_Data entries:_
========================

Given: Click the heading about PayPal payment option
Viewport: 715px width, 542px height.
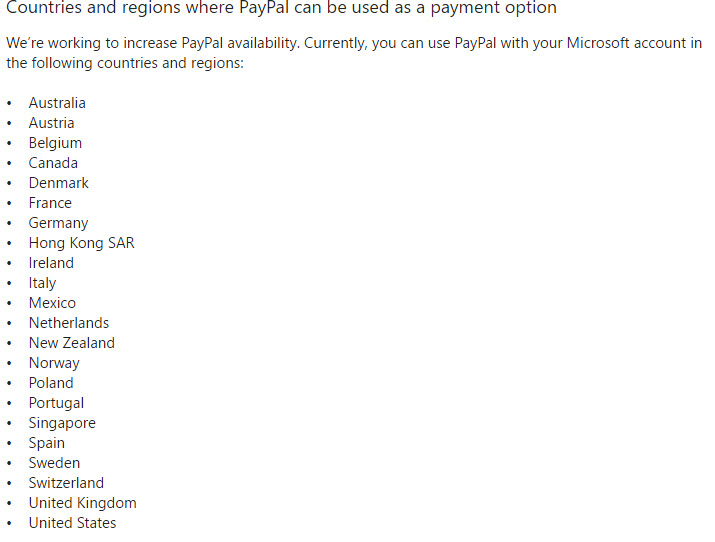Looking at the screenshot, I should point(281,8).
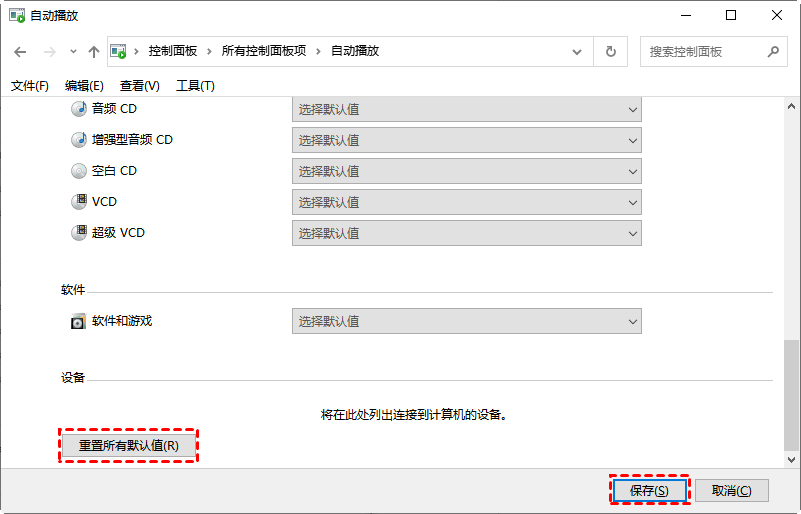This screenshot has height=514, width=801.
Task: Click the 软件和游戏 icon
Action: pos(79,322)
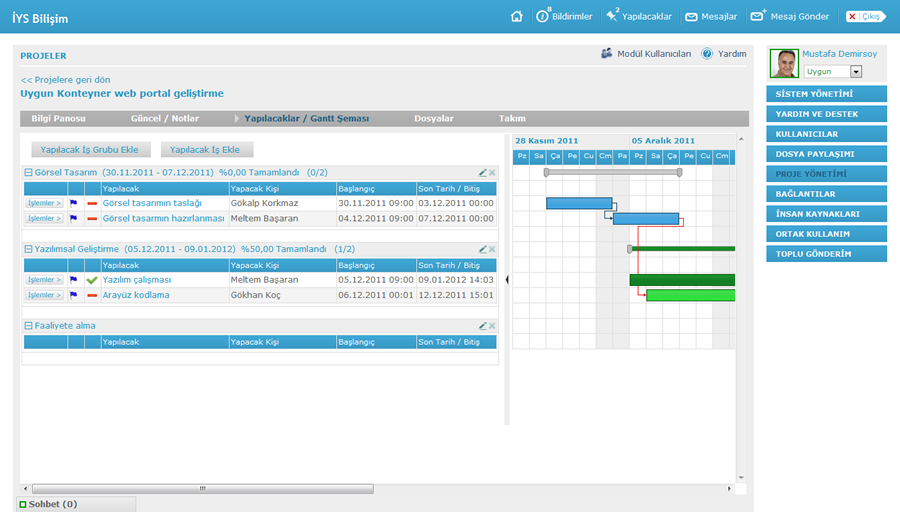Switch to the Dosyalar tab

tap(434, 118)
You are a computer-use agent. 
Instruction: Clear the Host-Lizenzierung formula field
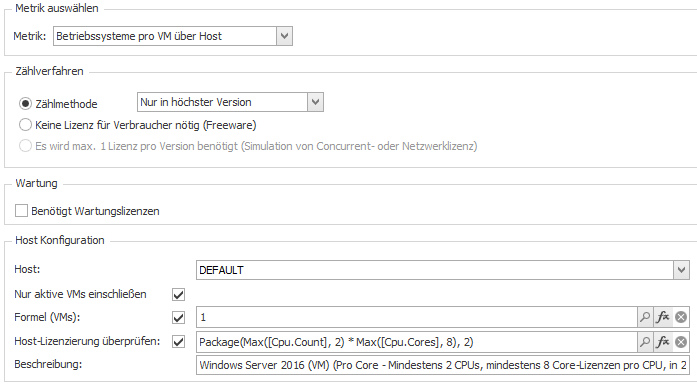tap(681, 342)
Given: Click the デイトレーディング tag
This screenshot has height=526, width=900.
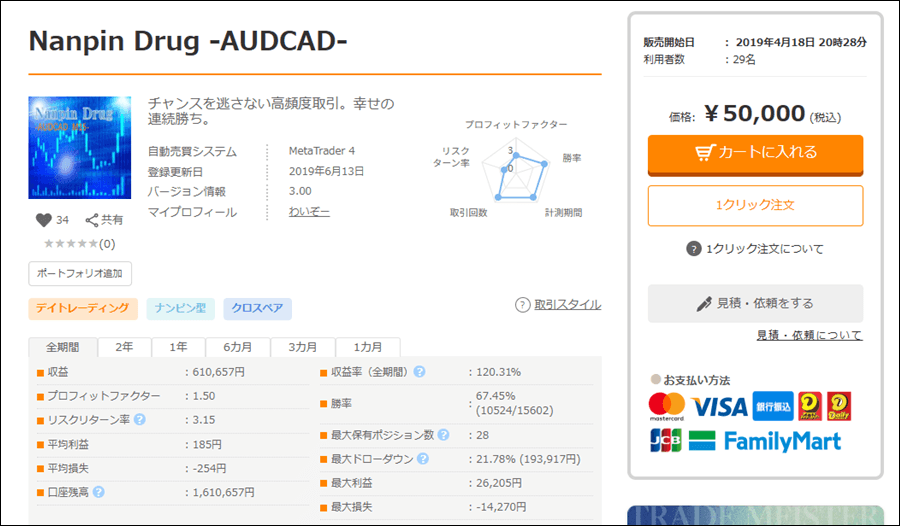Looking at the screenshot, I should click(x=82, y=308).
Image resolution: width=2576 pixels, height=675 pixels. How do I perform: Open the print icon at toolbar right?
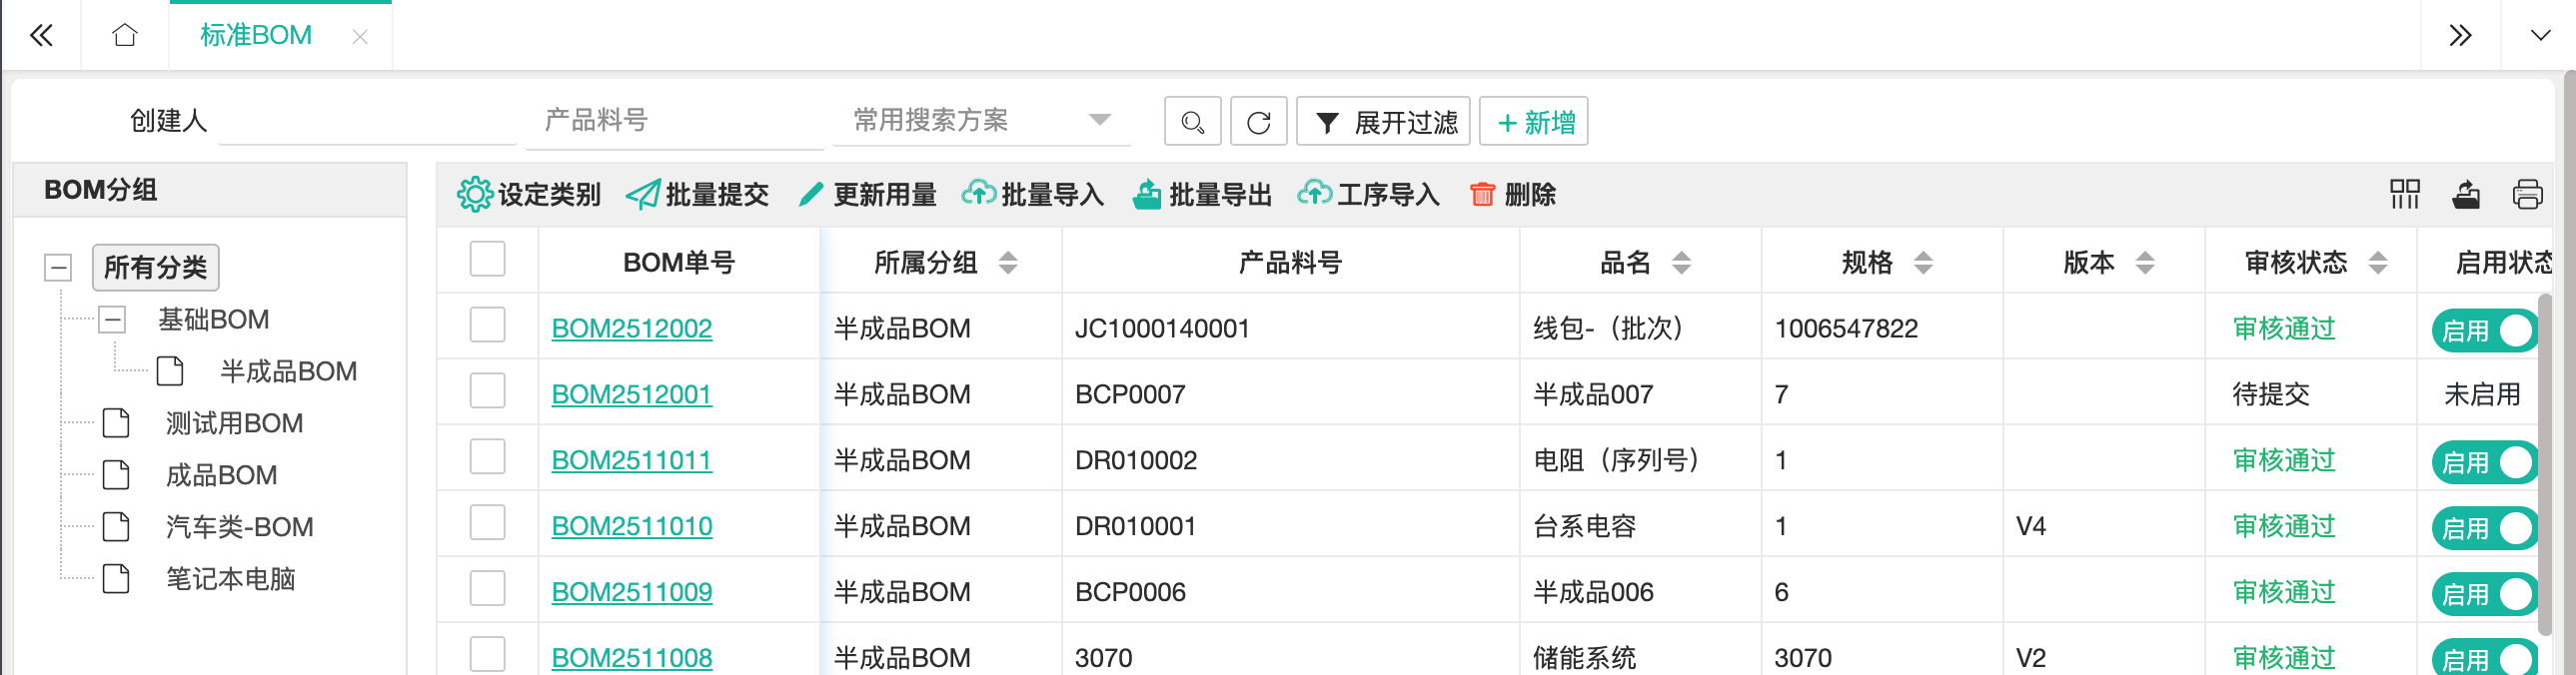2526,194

========================

_The problem:_
Scan the entries above for the string "Given" and copy each line containing it.

_Task solution:_
Given: Click the heading about PayPal payment option
Given: Click the デイトレーディング tag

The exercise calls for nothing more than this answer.